#### [WRITTEN TASK 1]
In the thread on slow scanning of large files, rewrite the paragraph beginning "When I tried to scan a file" as a short bulleted list that keeps its main facts.
#### [WRITTEN TASK 2]
Rescale part of the rows: begin at the line that has "Image resolution: width=1024" and stop after the line that has "point(51,72)". Give only those lines, requests included, with every coordinate in the answers multiplied by 1.35 and rounded to whole numbers, halves rounded up.

Slow Execution Time When Scanning Large Files
vinay-cldscle opened this issue · 6 comments
Hey team,
When I tried to scan a file that is 7 MB and contains more than 700,000 lines, I passed the data in chunks(chunks size is 100000). It takes about 7 to 10 minutes to complete execution. Is this normal behavior? Can we reduce the execution time? Does batch analysis support TXT files? I would like to complete the execution within 1 minute. Is that possible?
Hi @vinay-cldscle, have you lookied into the BatchAnalyzerEngine
option?
Hi @omri374 Yes, i tried using the BatchAnalyzerEngine for txt files but it not working.
analyzer_engine = AnalyzerEngine()
analyzer = BatchAnalyzerEngine(analyzer_engine=analyzer_engine)
error:
results = analyzer.analyze(texts=text_chunks, language="en", return_decision_process=True)
^^^^^^^^^^^^^^^^
AttributeError: 'BatchAnalyzerEngine' object has no attribute 'analyze'
Batch analyzer works only for list and dict?

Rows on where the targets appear
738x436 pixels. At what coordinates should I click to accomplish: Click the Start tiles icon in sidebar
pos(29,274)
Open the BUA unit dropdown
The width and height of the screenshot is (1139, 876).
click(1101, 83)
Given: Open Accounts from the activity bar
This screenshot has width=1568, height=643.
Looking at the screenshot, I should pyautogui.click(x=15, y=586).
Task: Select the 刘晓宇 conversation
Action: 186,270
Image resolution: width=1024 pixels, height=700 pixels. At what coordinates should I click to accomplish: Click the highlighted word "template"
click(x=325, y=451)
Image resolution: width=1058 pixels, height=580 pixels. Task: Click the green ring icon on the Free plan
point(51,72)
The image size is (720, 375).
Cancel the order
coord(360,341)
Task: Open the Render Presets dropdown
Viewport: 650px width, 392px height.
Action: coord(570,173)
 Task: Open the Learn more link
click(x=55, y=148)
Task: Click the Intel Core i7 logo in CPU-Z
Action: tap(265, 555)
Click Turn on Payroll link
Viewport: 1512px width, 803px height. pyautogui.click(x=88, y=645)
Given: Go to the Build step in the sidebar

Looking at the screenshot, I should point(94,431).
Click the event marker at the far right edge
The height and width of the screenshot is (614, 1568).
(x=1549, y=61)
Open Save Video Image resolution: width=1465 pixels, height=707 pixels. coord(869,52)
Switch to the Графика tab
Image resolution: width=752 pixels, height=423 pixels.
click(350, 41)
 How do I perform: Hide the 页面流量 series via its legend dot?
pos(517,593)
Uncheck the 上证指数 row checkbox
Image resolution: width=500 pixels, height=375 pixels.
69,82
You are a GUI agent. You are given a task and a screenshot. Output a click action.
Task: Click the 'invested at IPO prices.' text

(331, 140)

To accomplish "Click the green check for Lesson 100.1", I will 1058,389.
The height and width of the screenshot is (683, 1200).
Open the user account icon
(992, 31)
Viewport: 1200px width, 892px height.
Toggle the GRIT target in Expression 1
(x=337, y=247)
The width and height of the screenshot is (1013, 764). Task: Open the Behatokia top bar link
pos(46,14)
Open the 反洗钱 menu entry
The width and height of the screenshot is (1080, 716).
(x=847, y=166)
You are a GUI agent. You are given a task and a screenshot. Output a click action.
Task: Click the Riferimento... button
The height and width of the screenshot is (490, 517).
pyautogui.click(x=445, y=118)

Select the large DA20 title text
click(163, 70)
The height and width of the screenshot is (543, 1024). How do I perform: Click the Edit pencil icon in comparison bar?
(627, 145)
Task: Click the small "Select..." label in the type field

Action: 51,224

#### [EXERCISE SOLUTION 1]
- A 7 MB file with more than 700,000 lines was scanned, with the data passed in chunks of 100,000.
- Execution takes about 7 to 10 minutes.
- The poster asks whether this is normal and whether the execution time can be reduced.
- The poster asks whether batch analysis supports TXT files.
- The poster wants execution to finish within 1 minute and asks whether that is possible.

#### [EXERCISE SOLUTION 2]
Image resolution: width=1024 pixels, height=700 pixels. At what coordinates should I click to accomplish: Click the highlighted word "template"
click(x=439, y=609)
Image resolution: width=1058 pixels, height=580 pixels. Task: Click the green ring icon on the Free plan
point(69,97)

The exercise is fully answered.